So whenever you search in google or amazon, whenever you start to type, it will immediately show you list of options in the search result. You can either select one from the list, or you can continue typing it will update with the relevant list.
So in this system design tutorial, we shall look at how to populate the list of relevant result once the user starts typing.
A simple solution to solve this is by using TRIE data structure. TRIE DS will provide time complexity of O(n) where “n” is the length of prefix. But how to scale this?
So basically on a high level, we can divide the logic into 2 parts:
1. Response Flow
2. Data gathering flow.
1.1 Response Flow:
In this flow, you get a prefix from the user, you look into the distributed TRIE and return the auto complete for that prefix.
1.2 Data gathering flow:
In this flow, we get the requests from the user by using a background process and save it in the TRIE DB so that it can be used later.

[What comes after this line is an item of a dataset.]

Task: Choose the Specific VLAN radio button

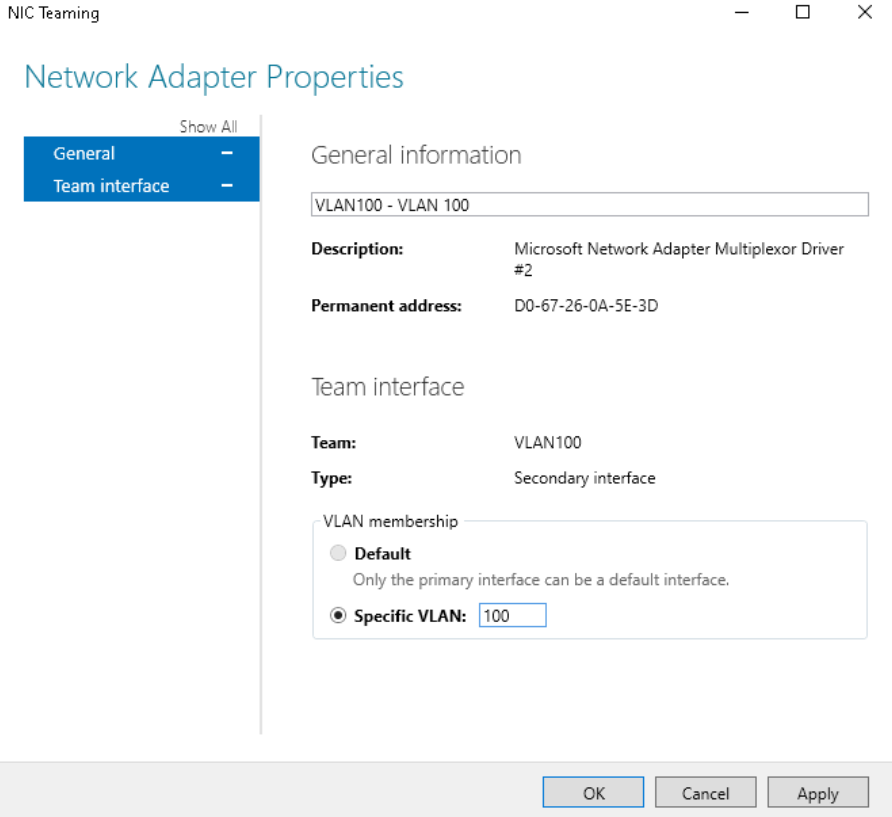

We shall discuss on how to implement both of these features below:
1.1. Response flow:
In this flow, the user types an alphabet we shall return the matching words from the TRIE DS.
For example: When user types in “a” it will first display “ant” followed by “anthem” as shown below:
So how does the search engine know “ant” is the most used word starting with the letter “a”?

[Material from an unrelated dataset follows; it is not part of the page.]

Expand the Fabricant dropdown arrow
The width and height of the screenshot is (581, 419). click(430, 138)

For that we need to add additional data in TRIE called as “key” for every prefix for every node. Key is nothing but a list of words that are popular with that node.
For example: In node “a” the terms “ant” and “anthem” are very popular, we store it in node “a”.
similarly, for the term “an” the top words can be “ant” and “anti”.
The top words for that prefix can be found out by the “Data gathering flow”.
Why are we storing the top terms in the nodes? This is because, when the user just enters “a” we can quickly look into the data and display the relevant result.
So if we start keep on adding the words, the TRIE will become very huge. This will pose a problem for durability and scalability.
Now let us see how to make the “Response flow” scalable.
Suppose we have just started the search engine, we don’t have any data, hence we can store all the data into one single DB.
In our example we have 3 app servers. All the server will have the same data, for fault tolerance we have taken 3 servers.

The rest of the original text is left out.